What you need to do | Below are the records; count the lines that include the string "more" and give only that number.

Data supplied |
----

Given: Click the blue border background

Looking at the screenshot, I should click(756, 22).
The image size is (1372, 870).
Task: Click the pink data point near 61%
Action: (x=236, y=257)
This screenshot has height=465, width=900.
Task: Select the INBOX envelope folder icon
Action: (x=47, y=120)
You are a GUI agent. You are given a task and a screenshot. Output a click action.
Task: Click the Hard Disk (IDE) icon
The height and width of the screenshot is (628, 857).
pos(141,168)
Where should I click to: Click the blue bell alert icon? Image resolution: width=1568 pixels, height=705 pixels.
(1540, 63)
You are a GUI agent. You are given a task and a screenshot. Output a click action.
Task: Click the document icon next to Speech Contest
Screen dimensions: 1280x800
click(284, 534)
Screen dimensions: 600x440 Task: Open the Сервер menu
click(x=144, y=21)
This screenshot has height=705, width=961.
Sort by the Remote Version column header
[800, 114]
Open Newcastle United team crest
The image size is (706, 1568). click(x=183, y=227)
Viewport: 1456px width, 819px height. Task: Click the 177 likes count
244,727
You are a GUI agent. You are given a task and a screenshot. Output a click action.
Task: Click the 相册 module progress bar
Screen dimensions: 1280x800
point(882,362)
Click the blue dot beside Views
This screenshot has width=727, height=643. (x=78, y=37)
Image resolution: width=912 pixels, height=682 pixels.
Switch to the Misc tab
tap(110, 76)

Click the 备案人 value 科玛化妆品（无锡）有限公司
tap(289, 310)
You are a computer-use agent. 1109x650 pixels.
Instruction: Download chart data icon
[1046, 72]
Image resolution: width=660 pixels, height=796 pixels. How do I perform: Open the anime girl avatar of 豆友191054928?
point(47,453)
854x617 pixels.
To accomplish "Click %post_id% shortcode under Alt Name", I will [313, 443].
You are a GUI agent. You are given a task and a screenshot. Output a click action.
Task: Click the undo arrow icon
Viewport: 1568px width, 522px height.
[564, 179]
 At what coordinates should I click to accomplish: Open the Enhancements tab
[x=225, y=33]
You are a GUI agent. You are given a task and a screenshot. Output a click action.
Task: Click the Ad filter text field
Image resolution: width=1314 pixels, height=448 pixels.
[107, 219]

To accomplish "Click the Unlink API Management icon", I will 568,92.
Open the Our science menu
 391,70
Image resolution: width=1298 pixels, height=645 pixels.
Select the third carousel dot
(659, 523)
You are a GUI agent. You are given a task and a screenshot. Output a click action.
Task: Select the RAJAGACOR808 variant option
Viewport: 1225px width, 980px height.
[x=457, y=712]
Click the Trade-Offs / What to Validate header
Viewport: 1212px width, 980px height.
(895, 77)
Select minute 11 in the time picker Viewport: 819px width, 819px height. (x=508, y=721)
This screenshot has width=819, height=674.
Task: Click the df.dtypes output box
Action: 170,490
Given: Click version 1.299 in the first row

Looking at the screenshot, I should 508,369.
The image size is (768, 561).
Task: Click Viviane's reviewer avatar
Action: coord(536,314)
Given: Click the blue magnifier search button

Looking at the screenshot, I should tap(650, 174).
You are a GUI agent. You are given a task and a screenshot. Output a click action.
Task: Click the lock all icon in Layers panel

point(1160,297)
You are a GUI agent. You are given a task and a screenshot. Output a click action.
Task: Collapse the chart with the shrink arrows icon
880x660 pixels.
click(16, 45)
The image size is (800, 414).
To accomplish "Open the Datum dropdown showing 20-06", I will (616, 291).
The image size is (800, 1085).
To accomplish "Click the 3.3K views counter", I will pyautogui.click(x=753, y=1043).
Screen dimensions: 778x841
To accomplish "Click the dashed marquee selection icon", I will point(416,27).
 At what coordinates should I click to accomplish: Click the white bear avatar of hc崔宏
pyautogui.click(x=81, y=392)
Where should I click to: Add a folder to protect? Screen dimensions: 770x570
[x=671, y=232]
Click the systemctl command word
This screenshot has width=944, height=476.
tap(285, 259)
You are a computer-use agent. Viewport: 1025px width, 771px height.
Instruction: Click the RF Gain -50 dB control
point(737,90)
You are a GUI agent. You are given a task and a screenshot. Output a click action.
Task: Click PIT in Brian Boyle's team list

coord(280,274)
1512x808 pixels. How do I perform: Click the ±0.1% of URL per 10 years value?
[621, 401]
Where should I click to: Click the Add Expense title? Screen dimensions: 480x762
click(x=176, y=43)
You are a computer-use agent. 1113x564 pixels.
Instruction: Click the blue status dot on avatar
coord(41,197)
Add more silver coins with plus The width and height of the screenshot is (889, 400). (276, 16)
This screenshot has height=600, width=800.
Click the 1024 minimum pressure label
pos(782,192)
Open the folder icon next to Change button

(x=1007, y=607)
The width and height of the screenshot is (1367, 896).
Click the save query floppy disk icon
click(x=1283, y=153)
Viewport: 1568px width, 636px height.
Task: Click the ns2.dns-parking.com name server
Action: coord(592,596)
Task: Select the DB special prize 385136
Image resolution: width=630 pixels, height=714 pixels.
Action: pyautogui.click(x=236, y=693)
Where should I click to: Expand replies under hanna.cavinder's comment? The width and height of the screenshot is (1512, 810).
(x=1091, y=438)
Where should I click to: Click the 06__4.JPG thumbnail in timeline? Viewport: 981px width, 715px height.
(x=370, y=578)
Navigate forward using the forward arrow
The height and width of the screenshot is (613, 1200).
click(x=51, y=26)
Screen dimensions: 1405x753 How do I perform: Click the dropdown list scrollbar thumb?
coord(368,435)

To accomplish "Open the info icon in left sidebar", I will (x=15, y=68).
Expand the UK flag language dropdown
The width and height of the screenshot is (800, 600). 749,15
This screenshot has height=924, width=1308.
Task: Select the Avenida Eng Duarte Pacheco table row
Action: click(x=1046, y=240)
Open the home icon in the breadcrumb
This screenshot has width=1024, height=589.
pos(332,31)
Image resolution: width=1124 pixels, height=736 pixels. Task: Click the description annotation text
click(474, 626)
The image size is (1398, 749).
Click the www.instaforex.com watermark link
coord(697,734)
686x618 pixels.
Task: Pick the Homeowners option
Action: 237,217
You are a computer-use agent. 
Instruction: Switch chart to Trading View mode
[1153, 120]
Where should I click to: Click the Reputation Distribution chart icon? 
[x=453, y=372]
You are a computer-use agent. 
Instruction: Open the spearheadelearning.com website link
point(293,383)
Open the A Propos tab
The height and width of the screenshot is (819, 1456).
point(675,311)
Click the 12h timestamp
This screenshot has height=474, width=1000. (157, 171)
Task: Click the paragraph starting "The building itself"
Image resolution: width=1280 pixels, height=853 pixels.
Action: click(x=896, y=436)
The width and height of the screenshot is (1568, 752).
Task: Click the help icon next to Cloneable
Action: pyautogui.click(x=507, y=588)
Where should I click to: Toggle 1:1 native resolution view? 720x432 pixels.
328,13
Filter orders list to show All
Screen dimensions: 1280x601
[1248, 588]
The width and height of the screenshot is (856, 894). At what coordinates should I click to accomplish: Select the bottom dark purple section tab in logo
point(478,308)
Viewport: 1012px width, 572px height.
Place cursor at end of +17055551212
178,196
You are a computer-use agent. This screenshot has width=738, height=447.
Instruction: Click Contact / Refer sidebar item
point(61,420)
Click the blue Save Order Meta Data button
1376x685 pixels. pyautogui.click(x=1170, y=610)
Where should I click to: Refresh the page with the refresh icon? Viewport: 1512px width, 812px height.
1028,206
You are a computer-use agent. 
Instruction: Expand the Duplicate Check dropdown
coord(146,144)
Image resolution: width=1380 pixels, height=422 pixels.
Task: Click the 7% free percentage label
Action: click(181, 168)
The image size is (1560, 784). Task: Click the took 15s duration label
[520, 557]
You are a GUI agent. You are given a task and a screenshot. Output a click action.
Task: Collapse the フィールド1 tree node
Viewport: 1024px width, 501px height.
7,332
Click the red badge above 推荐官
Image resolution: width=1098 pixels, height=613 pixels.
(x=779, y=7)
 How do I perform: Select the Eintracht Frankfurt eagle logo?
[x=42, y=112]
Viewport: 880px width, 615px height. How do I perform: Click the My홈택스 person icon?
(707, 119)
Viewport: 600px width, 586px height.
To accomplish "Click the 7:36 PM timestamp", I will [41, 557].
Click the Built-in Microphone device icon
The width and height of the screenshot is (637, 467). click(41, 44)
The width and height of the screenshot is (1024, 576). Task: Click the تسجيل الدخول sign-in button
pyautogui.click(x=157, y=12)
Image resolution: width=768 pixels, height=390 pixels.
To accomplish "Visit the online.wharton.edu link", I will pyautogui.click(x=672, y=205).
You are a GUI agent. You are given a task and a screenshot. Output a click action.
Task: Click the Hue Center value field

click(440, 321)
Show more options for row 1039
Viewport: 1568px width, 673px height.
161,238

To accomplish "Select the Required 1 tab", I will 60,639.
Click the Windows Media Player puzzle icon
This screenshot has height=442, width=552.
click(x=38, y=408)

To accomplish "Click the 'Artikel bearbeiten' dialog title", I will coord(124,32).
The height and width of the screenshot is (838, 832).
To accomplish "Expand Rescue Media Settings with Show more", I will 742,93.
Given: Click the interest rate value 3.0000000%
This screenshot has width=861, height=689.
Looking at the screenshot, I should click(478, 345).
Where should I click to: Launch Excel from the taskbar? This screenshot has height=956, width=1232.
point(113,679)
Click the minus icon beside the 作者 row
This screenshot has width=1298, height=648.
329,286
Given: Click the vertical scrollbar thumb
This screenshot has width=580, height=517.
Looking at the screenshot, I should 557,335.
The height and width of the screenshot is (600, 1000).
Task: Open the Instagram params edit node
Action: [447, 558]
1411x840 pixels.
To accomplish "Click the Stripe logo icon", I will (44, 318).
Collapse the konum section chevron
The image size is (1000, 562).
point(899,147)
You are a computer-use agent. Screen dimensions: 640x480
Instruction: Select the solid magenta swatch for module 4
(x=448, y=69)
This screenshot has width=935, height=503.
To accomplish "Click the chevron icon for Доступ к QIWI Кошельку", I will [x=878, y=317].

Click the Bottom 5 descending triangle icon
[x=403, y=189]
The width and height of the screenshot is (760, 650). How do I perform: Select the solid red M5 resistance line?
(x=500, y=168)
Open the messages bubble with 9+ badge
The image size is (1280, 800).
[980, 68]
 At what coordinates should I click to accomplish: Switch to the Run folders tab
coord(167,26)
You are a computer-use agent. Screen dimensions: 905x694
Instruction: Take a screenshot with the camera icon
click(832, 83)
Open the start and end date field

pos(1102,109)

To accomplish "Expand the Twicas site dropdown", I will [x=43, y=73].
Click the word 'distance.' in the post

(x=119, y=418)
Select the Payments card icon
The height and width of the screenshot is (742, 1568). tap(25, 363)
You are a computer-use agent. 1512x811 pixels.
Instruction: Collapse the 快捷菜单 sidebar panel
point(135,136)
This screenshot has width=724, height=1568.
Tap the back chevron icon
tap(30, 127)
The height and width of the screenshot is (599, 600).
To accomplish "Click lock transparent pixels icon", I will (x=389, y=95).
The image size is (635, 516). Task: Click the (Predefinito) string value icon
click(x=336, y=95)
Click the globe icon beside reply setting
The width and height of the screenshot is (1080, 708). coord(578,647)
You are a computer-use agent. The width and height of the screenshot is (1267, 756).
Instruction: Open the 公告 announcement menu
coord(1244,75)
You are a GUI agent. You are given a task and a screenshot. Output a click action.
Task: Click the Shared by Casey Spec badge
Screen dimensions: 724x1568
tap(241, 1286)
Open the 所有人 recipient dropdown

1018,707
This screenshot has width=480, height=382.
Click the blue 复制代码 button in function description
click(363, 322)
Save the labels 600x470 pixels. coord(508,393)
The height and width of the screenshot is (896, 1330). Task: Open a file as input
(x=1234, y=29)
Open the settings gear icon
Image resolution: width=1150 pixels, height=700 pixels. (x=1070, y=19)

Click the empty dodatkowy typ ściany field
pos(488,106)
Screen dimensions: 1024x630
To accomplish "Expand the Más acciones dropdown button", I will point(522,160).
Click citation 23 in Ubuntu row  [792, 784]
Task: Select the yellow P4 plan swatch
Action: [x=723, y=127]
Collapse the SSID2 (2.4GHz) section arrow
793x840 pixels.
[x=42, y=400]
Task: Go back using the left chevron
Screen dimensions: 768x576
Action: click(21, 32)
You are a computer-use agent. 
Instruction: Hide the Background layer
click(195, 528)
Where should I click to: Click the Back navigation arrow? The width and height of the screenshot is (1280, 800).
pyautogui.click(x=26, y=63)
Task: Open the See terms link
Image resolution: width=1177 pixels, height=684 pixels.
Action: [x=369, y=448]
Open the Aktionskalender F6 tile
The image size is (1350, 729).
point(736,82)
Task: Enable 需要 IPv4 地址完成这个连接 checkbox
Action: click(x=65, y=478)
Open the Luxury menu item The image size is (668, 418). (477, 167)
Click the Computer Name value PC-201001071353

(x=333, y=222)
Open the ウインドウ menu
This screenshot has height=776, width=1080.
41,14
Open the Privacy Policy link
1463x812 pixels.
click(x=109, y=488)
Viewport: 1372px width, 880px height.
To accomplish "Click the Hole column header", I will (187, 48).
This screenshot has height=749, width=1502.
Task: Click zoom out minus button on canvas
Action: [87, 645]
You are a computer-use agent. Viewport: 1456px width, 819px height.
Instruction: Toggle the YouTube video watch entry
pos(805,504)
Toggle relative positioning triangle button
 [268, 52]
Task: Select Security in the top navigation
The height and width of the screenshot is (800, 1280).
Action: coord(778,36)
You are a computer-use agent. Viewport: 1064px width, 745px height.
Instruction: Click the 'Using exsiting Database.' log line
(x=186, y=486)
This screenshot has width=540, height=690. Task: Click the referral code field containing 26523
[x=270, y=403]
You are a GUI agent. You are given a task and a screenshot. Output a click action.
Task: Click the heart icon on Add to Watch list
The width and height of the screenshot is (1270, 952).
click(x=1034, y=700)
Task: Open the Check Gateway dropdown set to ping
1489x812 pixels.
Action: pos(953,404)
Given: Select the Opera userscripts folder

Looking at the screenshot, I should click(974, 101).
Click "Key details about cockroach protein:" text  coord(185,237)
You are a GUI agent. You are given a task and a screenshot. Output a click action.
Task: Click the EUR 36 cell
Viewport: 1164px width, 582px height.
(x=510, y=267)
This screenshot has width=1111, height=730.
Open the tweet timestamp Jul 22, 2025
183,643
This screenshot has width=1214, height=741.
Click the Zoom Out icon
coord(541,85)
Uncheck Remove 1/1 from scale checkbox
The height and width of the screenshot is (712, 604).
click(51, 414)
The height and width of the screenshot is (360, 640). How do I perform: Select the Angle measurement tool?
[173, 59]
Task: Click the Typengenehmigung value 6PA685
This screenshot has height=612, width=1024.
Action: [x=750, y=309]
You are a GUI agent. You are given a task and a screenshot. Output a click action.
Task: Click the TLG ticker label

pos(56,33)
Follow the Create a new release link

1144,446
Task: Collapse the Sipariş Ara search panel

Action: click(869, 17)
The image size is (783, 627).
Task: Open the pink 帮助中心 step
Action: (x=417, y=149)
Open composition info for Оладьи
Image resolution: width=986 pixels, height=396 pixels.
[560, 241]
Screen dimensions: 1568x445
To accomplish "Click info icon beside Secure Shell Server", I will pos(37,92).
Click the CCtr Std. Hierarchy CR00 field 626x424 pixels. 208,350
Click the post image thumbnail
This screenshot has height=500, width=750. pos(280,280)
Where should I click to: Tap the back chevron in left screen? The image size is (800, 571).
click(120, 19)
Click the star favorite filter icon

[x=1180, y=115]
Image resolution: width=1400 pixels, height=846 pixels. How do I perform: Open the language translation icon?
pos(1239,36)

----

Output for this exercise | 3